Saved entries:
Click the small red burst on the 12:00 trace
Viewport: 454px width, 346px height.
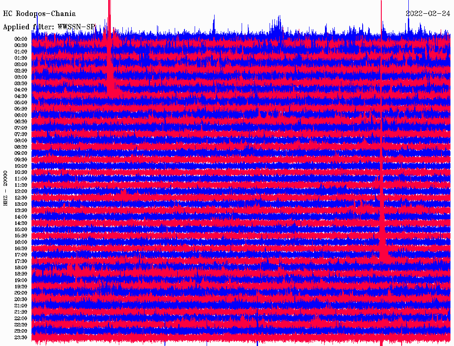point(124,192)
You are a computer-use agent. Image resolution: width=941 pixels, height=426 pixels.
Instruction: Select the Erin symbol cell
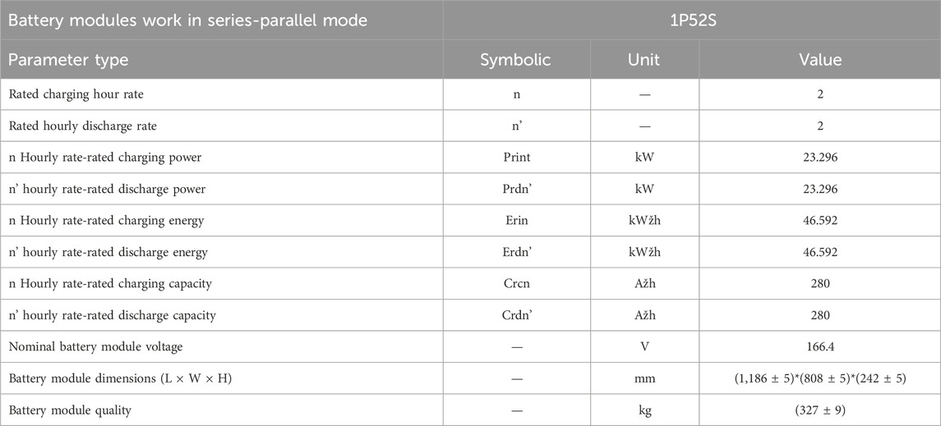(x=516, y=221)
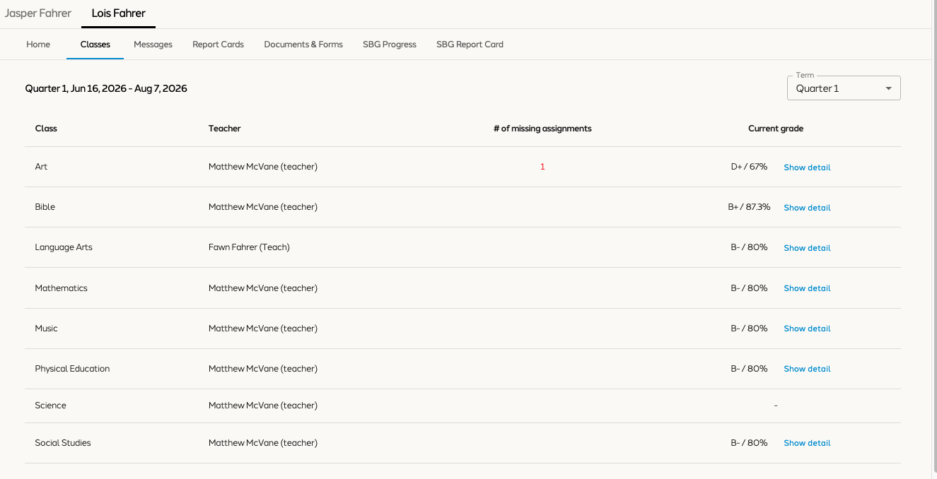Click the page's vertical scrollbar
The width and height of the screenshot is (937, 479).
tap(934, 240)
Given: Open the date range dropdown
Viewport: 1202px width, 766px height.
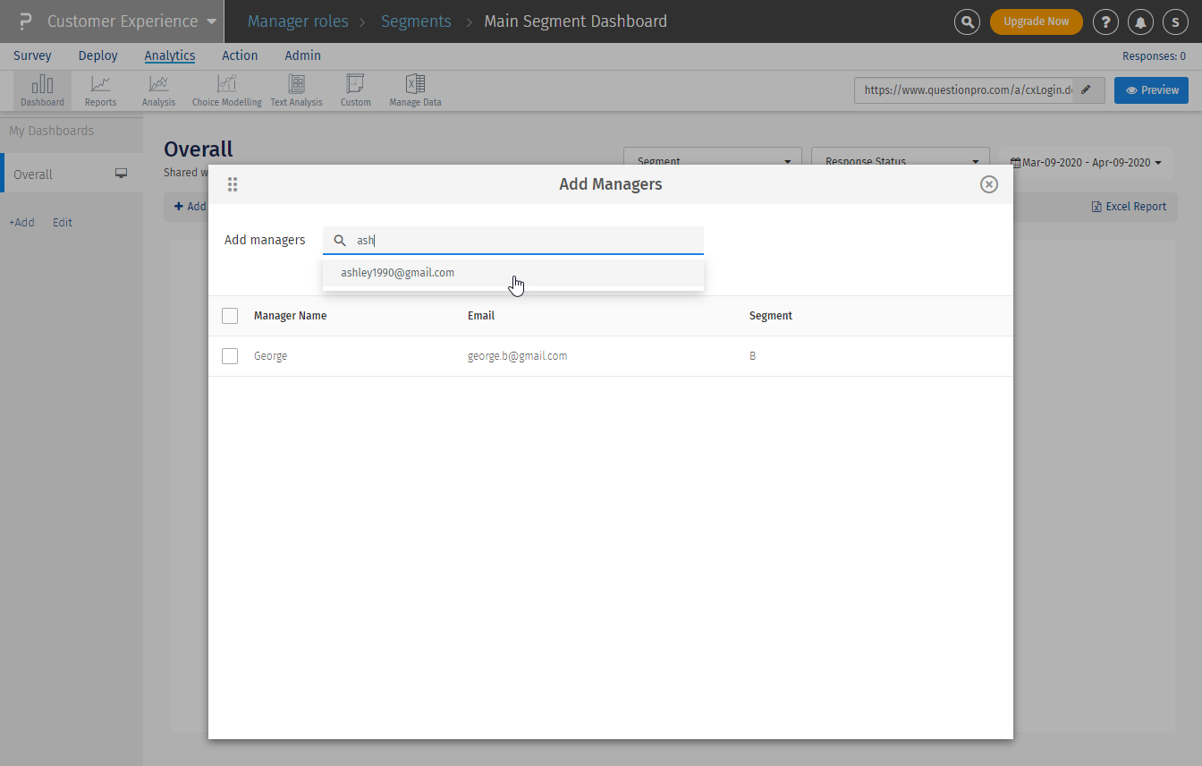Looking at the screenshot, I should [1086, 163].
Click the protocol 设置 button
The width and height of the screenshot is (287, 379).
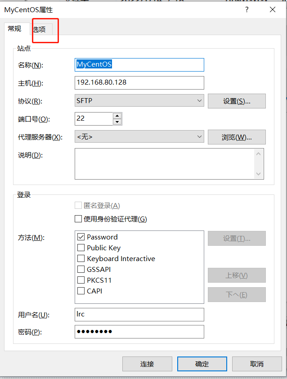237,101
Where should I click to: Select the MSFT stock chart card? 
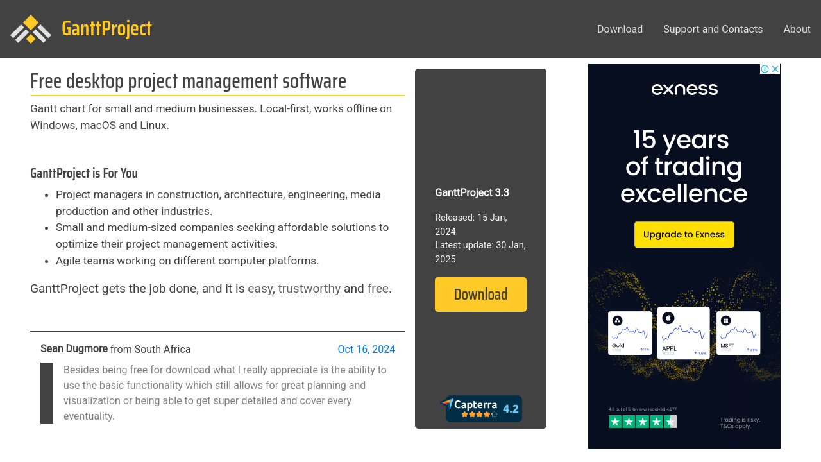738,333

## [Activity]
Set down again, exactly, the lines from the one with "Viewport: 1202px width, 766px height." to the last line of the data, both included and pictures excluded.

## [Response]
Viewport: 1202px width, 766px height.
Looking at the screenshot, I should [1086, 163].
Click the protocol 设置 button
The width and height of the screenshot is (287, 379).
237,101
Where should I click to: Select the MSFT stock chart card? 
738,333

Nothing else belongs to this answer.